The Aftermath: What Followed
Immediately after message 3761, the user in [msg 3763] suggested: "Pretty sure we're running sglang with wrong reasoning parser(?)" This prompted the assistant to investigate the server configuration (<msg id=3764-3769>), where it discovered the --reasoning-parser flag with a kimi_k2 option that maps to Qwen3Detector—a detector that uses <think>/</think> tags, exactly matching Kimi-K2.5's format.
This led to a more elegant solution: restart the SGLang server with --reasoning-parser kimi_k2 so that the API would properly populate reasoning_content and reasoning_tokens. The client-side parsing hack was no longer necessary.
However, the story doesn't end there. As the chunk summary reveals, the fix ultimately involved a more radical approach: rewriting run_inference.py to bypass the OpenAI-compatible chat completions API entirely and use SGLang's /generate endpoint with raw input_ids/output_ids. This was because even with the reasoning parser enabled, the chat completions API introduced ambiguities in how tool calls and special tokens were represented. The /generate endpoint, which works with raw token sequences, gave the pipeline complete control over what tokens to capture and how to interpret them.
Conclusion
Message 3761 is a textbook example of the debugging process in complex ML systems. It represents the transition from assumption-based reasoning to evidence-based reasoning. Before this message, the assistant assumed that the OpenAI-compatible API was correctly separating reasoning from content—after all, the code had been written to read the reasoning field, and earlier tests had seemed to work. But the direct observation of the raw API response shattered that assumption and revealed the true structure of the data.

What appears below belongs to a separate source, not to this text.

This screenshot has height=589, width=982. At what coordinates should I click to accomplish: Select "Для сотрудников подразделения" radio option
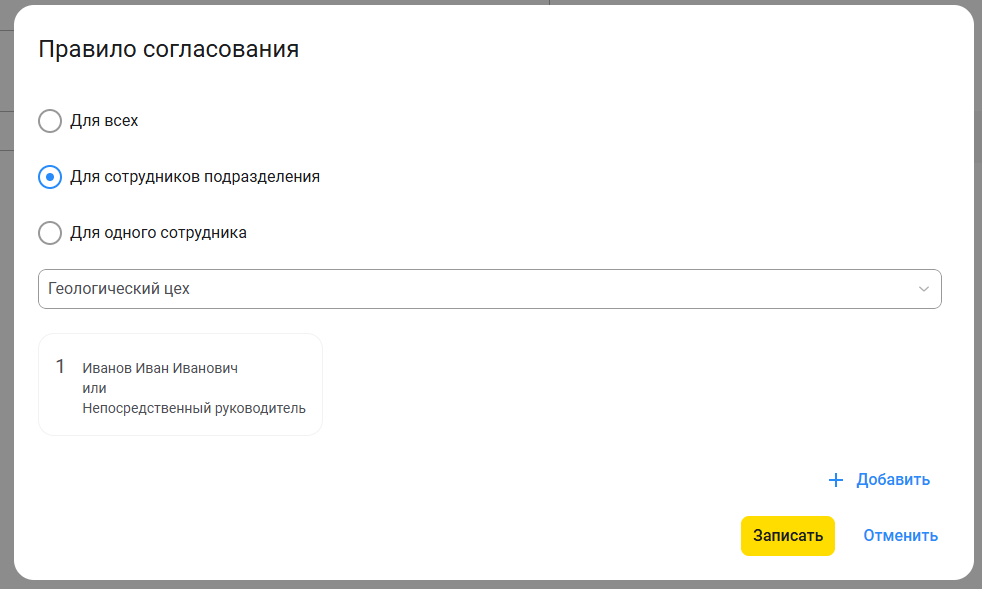[x=50, y=177]
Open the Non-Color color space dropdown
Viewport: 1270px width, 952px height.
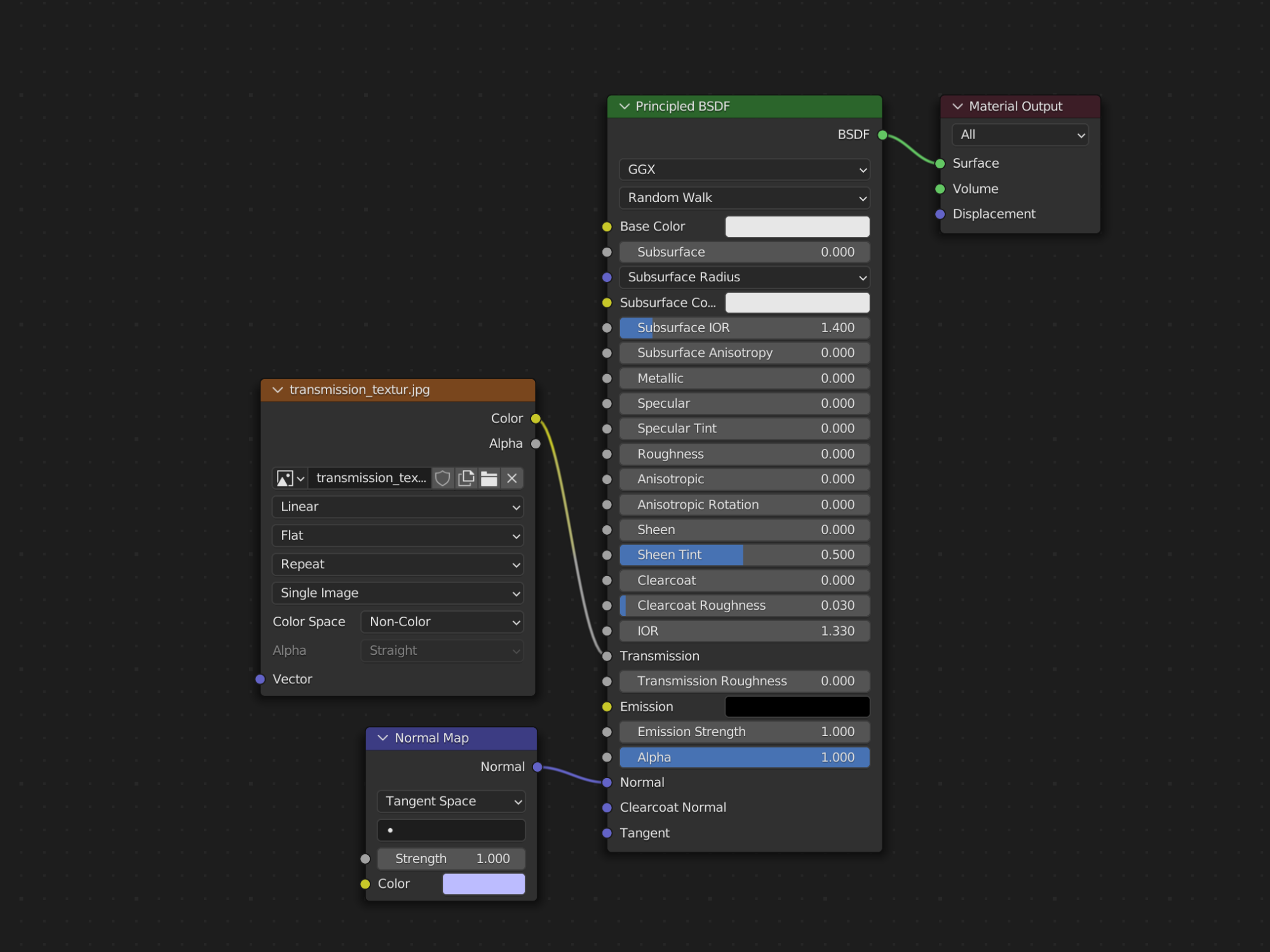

The message also illustrates an important principle in systems integration: when two systems (the OpenAI client library and the SGLang server) communicate through a shared API schema, the client may interpret the server's responses based on assumptions that the server does not fulfill. The OpenAI client library expects reasoning_content to be populated; SGLang only populates it when explicitly configured to do so. The gap between expectation and reality is where bugs live.
For the EAGLE-3 training pipeline, this discovery was costly—thousands of samples had been generated with empty reasoning fields, rendering them useless for training the drafter model. But the insight gained—understanding exactly how SGLang represents reasoning content and how to configure it correctly—was invaluable. It transformed a mysterious "reasoning is empty" bug into a known, fixable configuration issue, and ultimately led to a more robust architecture using raw token endpoints that eliminated parsing ambiguity entirely.